Jumlah toko buku semakin menyusut, tidak ada kertas subsidi untuk buku, dan jumlah pembaca juga tidak berkembang signifikan sehingga potensi penjualan buku pun menyusut dari segi  (awal cetak pertama) yang biasanya optimistis di angka 3.000–5.000 eksemplar menjadi turun drastis ke angka 1.000–2.000 eksemplar. Oleh sebab itu, berapalah royalti yang akan diterima penulis?
 
Di dalam struktur rugi laba penerbit, ternyata biaya rabat ke toko buku dan distributor sangat tinggi. Ia dapat mencapai 45%–55% dari harga buku. Biaya cetak (untuk buku kertas) mencapai 20%. Rabat dan cetak saja sudah mencapai angka 65%. Sisa 45% harus dibagi lagi dengan royalti penulis 10%. Sisa 35% itu juga mencakup biaya editorial.
 
Lalu, berapa margin keuntungannya? Mendapat 15% saja sudah beruntung sekali. Karena itu, hidup penerbit sangat ditopang adanya buku-buku best seller.

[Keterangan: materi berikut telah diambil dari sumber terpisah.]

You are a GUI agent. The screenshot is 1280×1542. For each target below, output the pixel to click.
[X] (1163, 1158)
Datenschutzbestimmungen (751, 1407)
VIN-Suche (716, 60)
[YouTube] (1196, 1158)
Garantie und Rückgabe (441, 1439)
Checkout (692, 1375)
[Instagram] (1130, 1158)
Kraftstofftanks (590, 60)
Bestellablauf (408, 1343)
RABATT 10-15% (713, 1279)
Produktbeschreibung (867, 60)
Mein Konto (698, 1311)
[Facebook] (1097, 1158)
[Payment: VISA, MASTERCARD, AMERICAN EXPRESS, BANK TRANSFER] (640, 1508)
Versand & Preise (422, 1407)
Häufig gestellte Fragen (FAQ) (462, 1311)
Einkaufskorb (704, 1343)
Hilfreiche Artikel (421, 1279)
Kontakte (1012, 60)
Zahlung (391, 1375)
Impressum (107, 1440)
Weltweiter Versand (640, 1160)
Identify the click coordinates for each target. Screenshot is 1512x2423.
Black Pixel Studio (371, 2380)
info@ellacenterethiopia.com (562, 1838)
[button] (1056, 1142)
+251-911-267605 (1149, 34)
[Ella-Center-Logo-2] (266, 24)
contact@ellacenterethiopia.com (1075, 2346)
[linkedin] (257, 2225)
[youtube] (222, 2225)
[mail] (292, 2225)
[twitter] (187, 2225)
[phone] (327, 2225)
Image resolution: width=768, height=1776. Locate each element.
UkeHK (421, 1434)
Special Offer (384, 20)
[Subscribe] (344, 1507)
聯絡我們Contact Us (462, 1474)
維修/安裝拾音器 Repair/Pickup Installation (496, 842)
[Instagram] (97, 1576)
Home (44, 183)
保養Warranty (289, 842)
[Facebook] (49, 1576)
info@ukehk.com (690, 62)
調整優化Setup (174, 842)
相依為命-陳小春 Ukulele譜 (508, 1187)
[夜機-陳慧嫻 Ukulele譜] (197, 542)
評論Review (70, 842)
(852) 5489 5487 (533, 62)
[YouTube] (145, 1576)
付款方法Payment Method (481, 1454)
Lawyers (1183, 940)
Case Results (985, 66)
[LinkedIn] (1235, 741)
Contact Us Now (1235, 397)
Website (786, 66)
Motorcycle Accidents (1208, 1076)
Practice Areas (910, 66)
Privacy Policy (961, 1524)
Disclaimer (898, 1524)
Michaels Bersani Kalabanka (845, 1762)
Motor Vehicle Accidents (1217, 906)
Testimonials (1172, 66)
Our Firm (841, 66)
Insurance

Pertaruhan penerbit adalah pada portofolio judul. Ada yang berprinsip sebanyak-banyaknya judul agar peluang menerima pendapatan dan keuntungan lebih besar. Namun, ada juga yang selektif hanya berfokus pada judul-judul buku potensial. Demikianlah begitu sengitnya persaingan di pasar buku di tengah pembaca buku yang tidak tumbuh signifikan dari kalangan kelas menengah.
 
Penulis tidak dapat hidup dari royalti buku? Itulah faktanya, kecuali ia penulis buku best seller sekaligus produktif. Apalagi, keadaan itu diperparah dengan tokoh antagonis, pembajak buku, yang mencuri rezeki para penulis dan penerbit. Pembajak buku di Indonesia kagak ada matinye. Dibunuh satu, tumbuh lagi seribu. Diracun satu, muncul lagi varian yang kebal racun.